58 refugees from Manus Island in Papua New Guinea are on their way to new homes in the United States. The men have been held in Australian-run detention camps, many for more than four years. Another group of 154 men, women and children are expected to follow in February from Australia’s other-off shore camp in Nauru. We have details from Neal Conan in today’s Pacific News Minute.
Amid the battle over immigration in Washington DC, progress on the deal reached with Australia on the relocation of as many as 1,250 refugees has been extremely slow. Last fall, a first contingent of 54 arrived in the United States; delays are blamed on vetting of the refugees, most of them from Afghanistan and Pakistan.

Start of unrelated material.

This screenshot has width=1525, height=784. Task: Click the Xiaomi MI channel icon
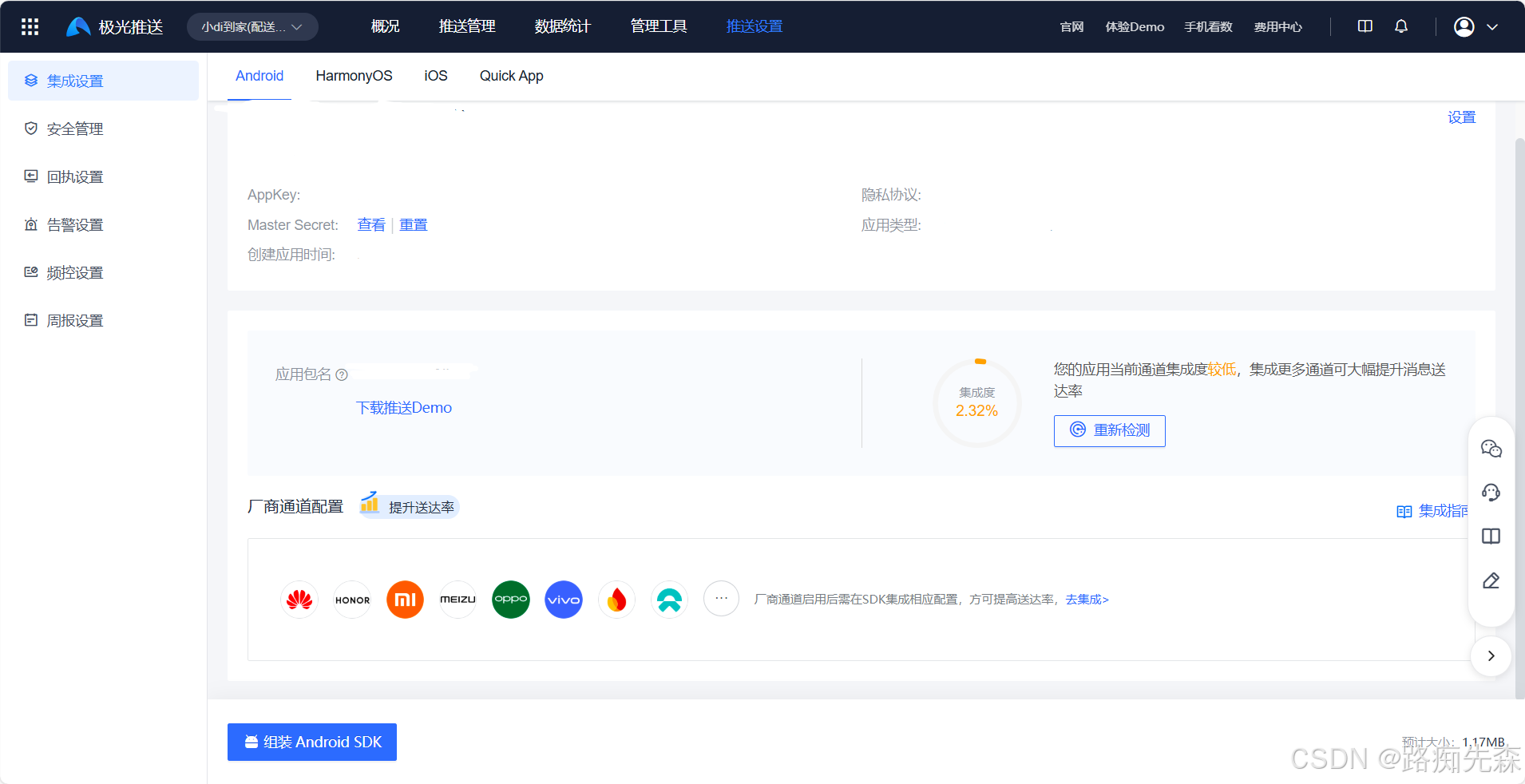[x=404, y=600]
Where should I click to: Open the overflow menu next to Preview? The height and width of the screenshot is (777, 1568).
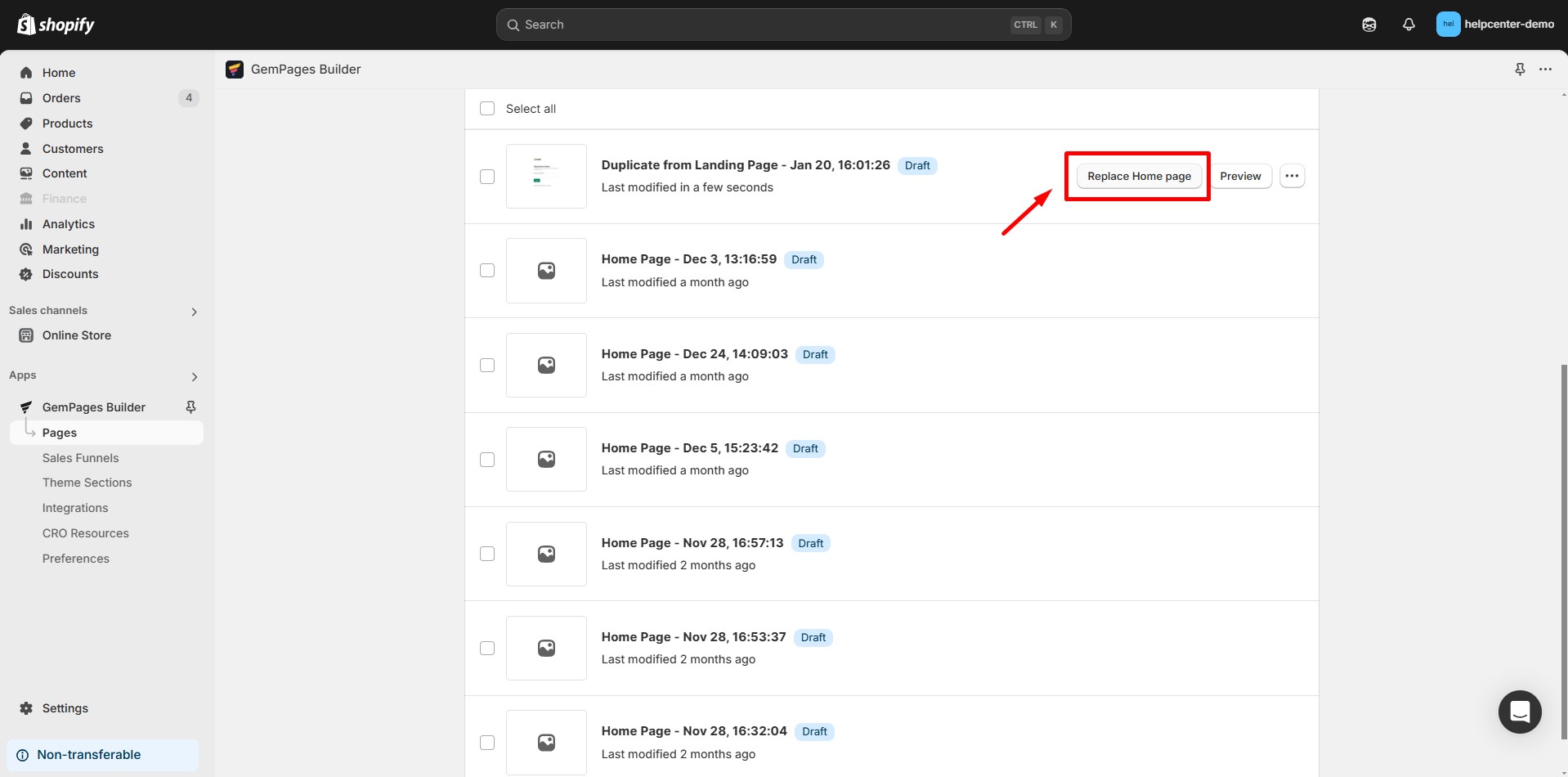click(x=1292, y=176)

With their departure, about 2,000 detainees remain. 800 men on Manus, 1200 men, women and children in Nauru. All of them tried to reach Australia on rickety boats. And Canberra refuses to resettle any in Australia, to, it says, deter dangerous sea crossings. The off-shore detention camps drew world-wide condemnation for inhumane conditions.
The Obama administration made the deal, partly on humanitarian grounds, and partly to help its ally Australia.
In return, Canberra agreed to accept refugees from Guatemala, Honduras and El Salvador living in American-run camps in Costa Rica. So far, about 30 of them have been resettled in Australia.
Refugee advocates in Australia criticize progress as far too slow; Ian Rintoul of the Refugee Action Coalition told the BBC: “We are very happy that some people have got to the U.S., but it begs the question of how many people have been left behind.”
Many of those remaining are from Iran; under President Trump’s controversial immigration policy, no immigrants from Iran will be accepted in the United States.